§ ASSIGNED TASK: Would you print every entry below exactly as written, omitting the images?

Pixel coordinate grounding data:

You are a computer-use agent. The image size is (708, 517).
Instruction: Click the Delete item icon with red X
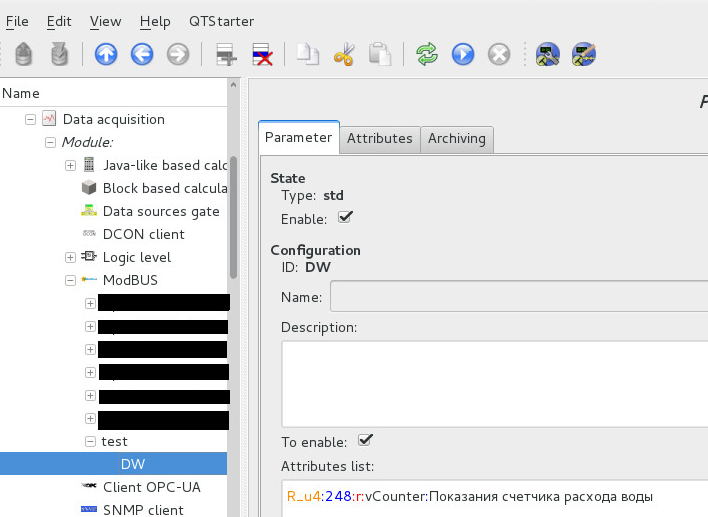263,54
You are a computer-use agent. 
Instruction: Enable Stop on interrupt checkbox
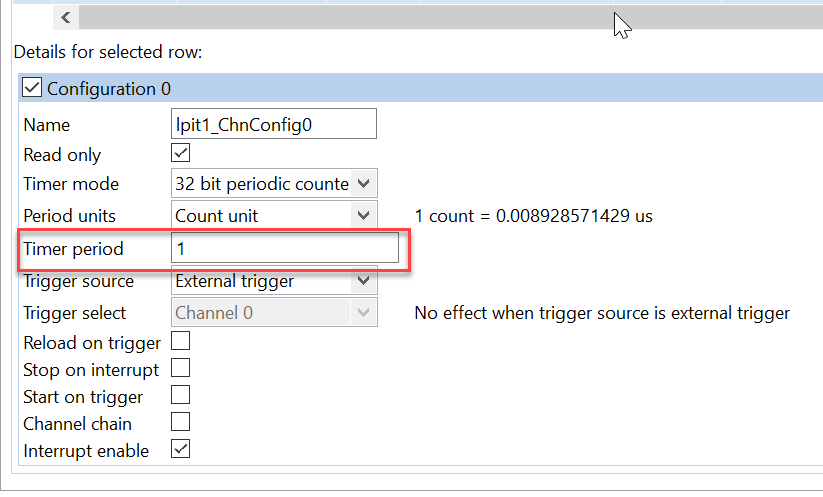tap(181, 369)
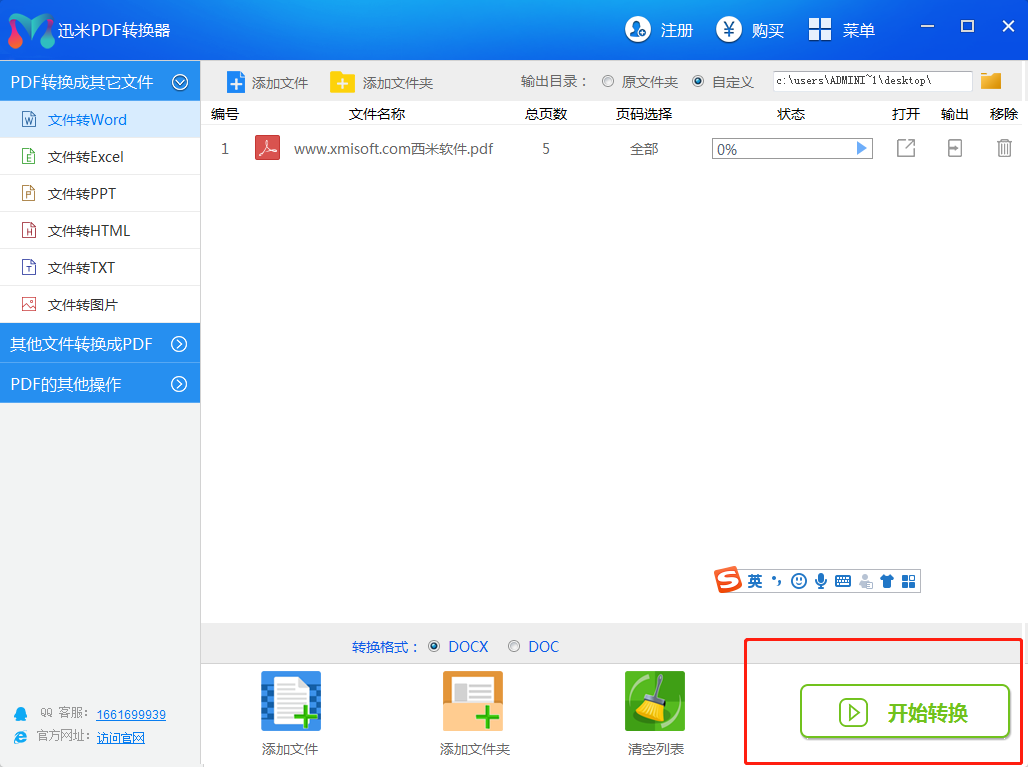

§ TASK ANSWER:
You are a computer-use agent. The image size is (708, 517).
Instruction: Click the Delete item icon with red X
263,54
You are a computer-use agent. 
Instruction: Enable Stop on interrupt checkbox
tap(181, 369)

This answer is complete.